-
Tips for becoming a good boxer - November 6, 2020
-
7 expert tips for making your hens night a memorable one - November 6, 2020
-
5 reasons to host your Christmas party on a cruise boat - November 6, 2020
-
What to do when you’re charged with a crime - November 6, 2020
-
Should you get one or multiple dogs? Here’s all you need to know - November 3, 2020
-
A Guide: How to Build Your Very Own Magic Mirror - February 14, 2019
-
Our Top Inspirational Baseball Stars - November 24, 2018
-
Five Tech Tools That Will Help You Turn Your Blog into a Business - November 24, 2018
-
How to Indulge on Vacation without Expanding Your Waist - November 9, 2018
-
5 Strategies for Businesses to Appeal to Today’s Increasingly Mobile-Crazed Customers - November 9, 2018
Many factors at play in the devaluation of yuan
The central parity rate for Thursday was fixed at 6.4010, which was lower by 1.1 percent from Wednesday.
Advertisement
It comes after recent economic data out of China has reinforced concerns that growth is slowing in the world’s second-largest economy.

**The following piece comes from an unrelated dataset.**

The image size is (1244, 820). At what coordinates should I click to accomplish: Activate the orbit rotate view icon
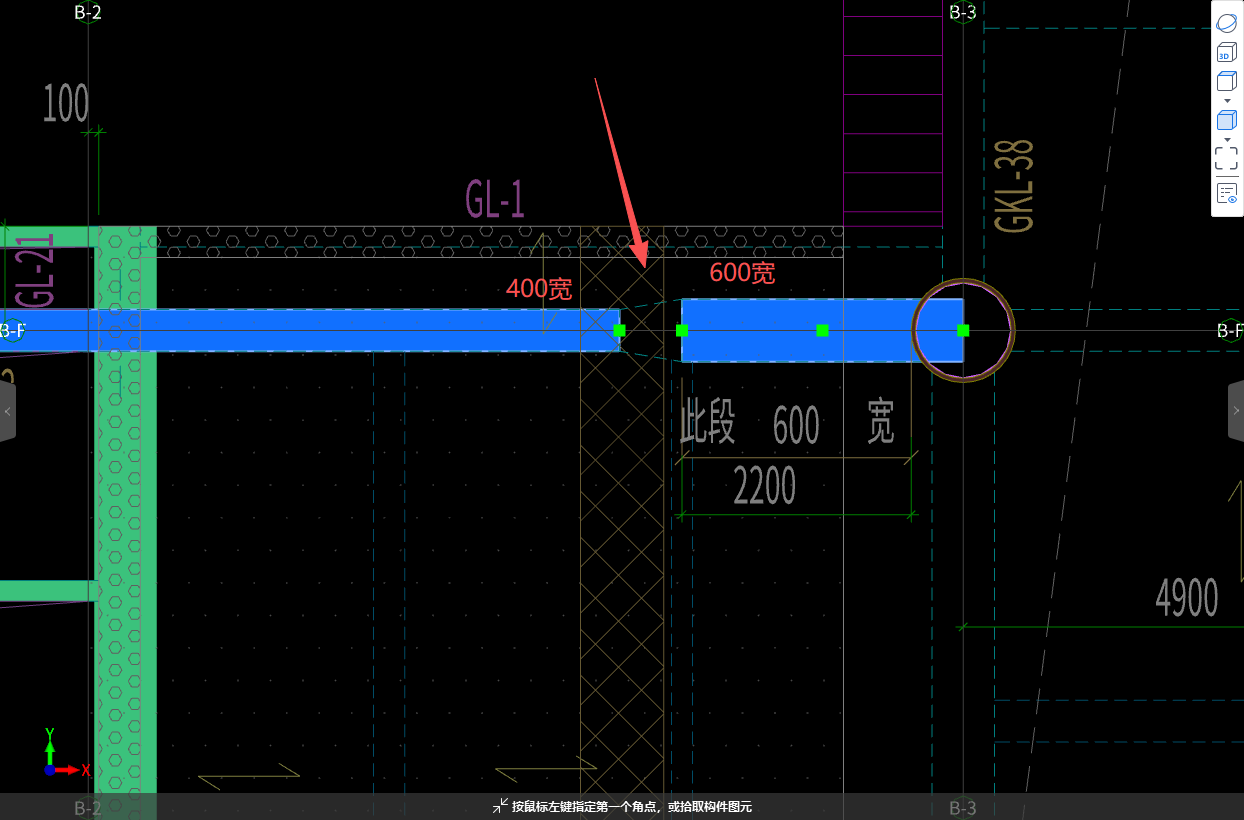(1227, 22)
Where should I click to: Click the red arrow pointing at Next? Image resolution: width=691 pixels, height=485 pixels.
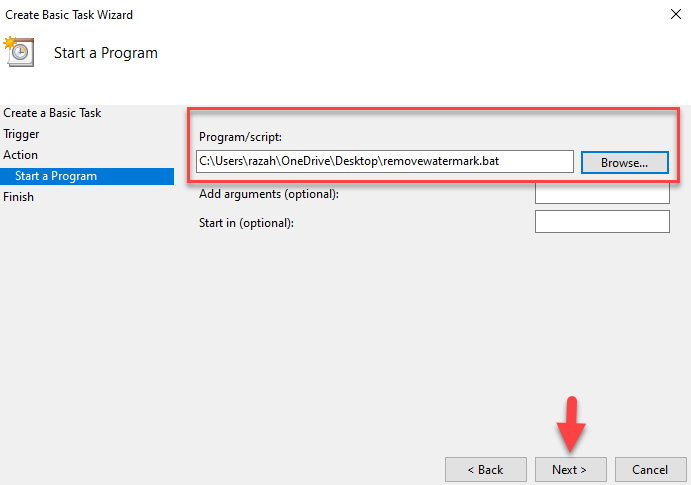570,425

The worldwide Monetary Fund said China’s move to make the yuan more responsive to market forces appeared to be a welcome step and that Beijing should aim to achieve an effectively floating exchange rate within two to three years.
The dollar, which had also suffered as investors pared back bets that the U.S. Federal Reserve’s long-awaited interest rate hike would come as early as its September 16th-17th meeting, rebounded on Thursday.
Sue Trinh, senior FX strategist at Royal Bank of Canada in Hong Kong, says “we are far from fairly valued” and sees the yuan dropping to 6.95 per dollar by the end of next year. It now sets the yuan’s daily fixing to the U.S. dollar based on the currency’s closing level the previous day.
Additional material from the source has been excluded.